调查报告将事情的来龙去脉梳理得一清二楚:敏珠尔在正阳门外大街当众调戏莫罗的未婚妻琪琪格,言语轻佻、举动逾矩,被莫罗制止后反加辱骂;乌尔衮闻讯赶至后,不问缘由,纵容十余名家仆围殴莫罗,实属挑衅在先、施暴在前。顺天府提交的供词更是直接佐证了这一点——被抓获的家仆均供认不讳,是受乌尔衮父子指使才动手围殴莫罗。
而关于弹劾奏折的核查结论,更让乾隆怒火中烧。核查结果显示,那十几名参奏莫罗的官员,或多或少都与辅国公崇安存在关联。经询问,这些官员均承认是受崇安打招呼,才上折子弹劾莫罗。他们或曾被崇安推荐提拔,或受过崇安的人情,故而愿意卖他这个面子。
“简直岂有此理!”乾隆猛地一拍御案,厉声怒斥,“这个崇安,还有乌尔衮,简直是混账东西!”他深吸一口气,强压下心中的怒火,沉声道:“即刻拟旨!”
侍立一旁的军机章京连忙上前,提笔等候。乾隆缓缓开口,字字铿锵有力:
“朕抚驭寰区,敦叙宗族,凡天潢支裔,宜恪守宪章、砥节砺行,以副朝廷优渥之典。乃有原镇国将军乌尔衮,素性乖张,行止卑污。曩者纵仆逞凶于市衢,殴辱二品大员,已属目无法纪;近复勾结辅国公崇安,撺掇言官,以虚词诬劾大臣,阴构党比,紊乱纲常。似此败检滋事、蔑理辜恩,实为宗室之玷,朕心深恶之。

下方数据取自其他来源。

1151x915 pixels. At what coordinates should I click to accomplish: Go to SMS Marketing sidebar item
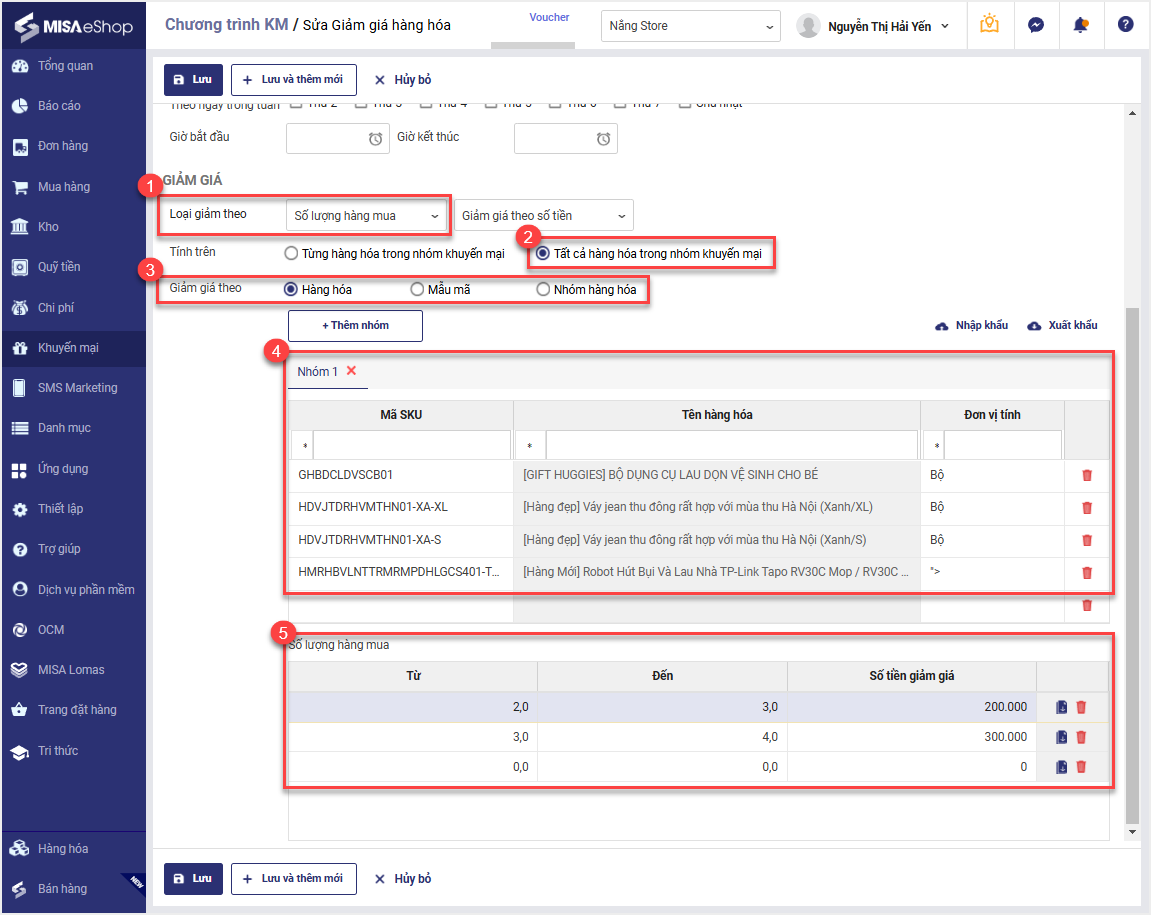tap(77, 388)
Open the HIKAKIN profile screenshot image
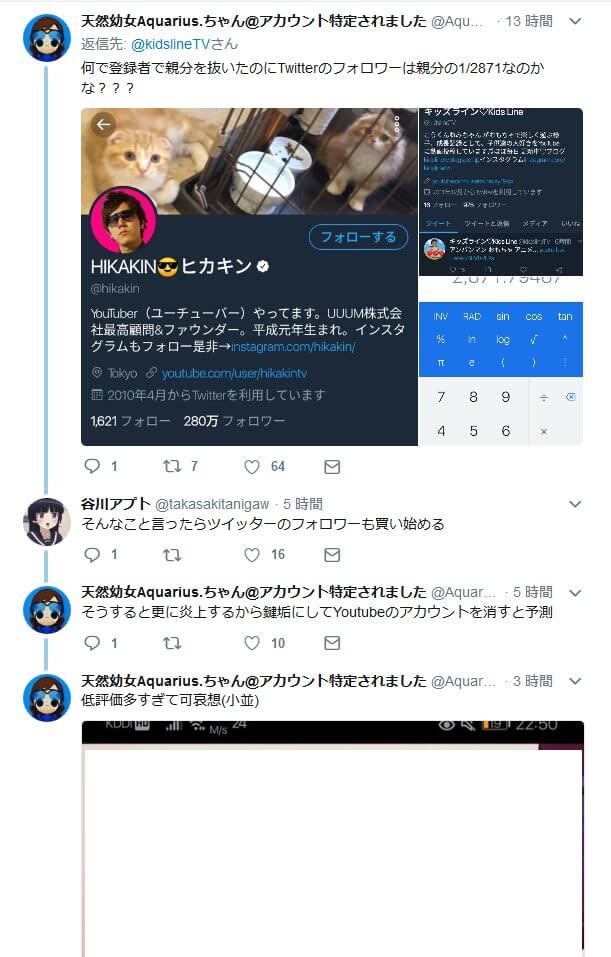 pyautogui.click(x=250, y=277)
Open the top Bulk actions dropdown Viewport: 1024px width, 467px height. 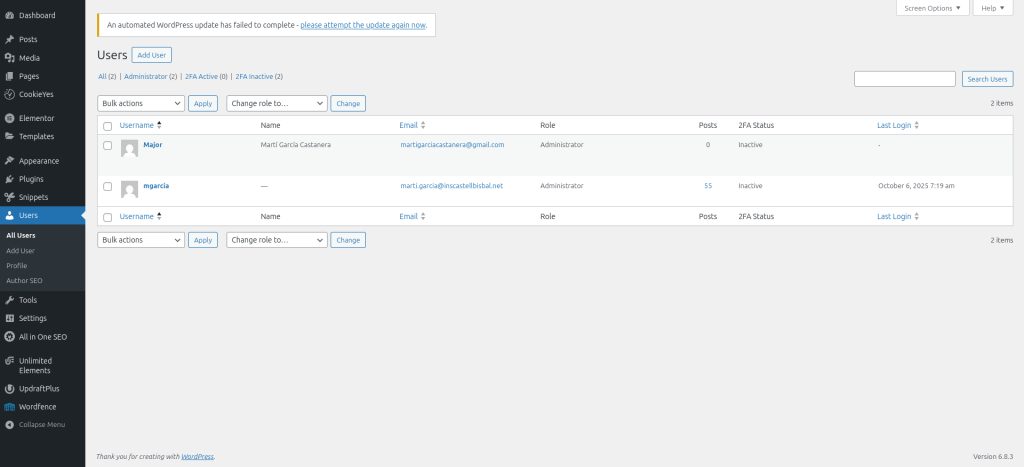(141, 103)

乌尔衮着即革去镇国将军爵;其与子敏珠尔各杖八十,家产尽数抄没,俱交宗人府严加圈禁半年,俾知炯戒。
崇安身膺辅国公崇爵,宜为宗室表率,乃偏听邪谋,私通官员,挟嫌诬构,厥咎尤重。着革去辅国公衔,降为辅国将军,并罚俸一年,以示惩儆。
其余涉案各官,无论品秩,俱着革职,交刑部、都察院严审定拟。
至被诬之镶蓝旗满洲副都统兼吏部右侍郎、三等子莫罗,恪慎奉公,忠勤素着。遭诬之际,犹能守礼明义,先行奏闻,事后陈情,办理悉协机宜。览其奏牍,深慰朕怀。尔其益励忠忱,毋庸介介于中。特赐帑银一千两,宫缎四匹、高丽人参六枝,用彰优恤;另加一级记录在案,以旌贤良。
宗人府、刑部、都察院即遵谕行。”
“臣等遵旨!”军机章京迅速拟好圣旨,阶下的大臣们都躬身领命。乾隆摆了摆手:“即刻去办。”众人再次躬身应诺,小心翼翼地退出了养心殿。
殿内重新恢复了静谧,乾隆望着御案上的调查报告,眼神深邃。这场由街头冲突引发的风波,不仅敲打了跋扈的宗室,震慑了结党的朝臣,更让他看清了莫罗的沉稳与识大体。对于这位自己着力栽培的新贵,乾隆心中愈发满意,也越发期待他未来的表现。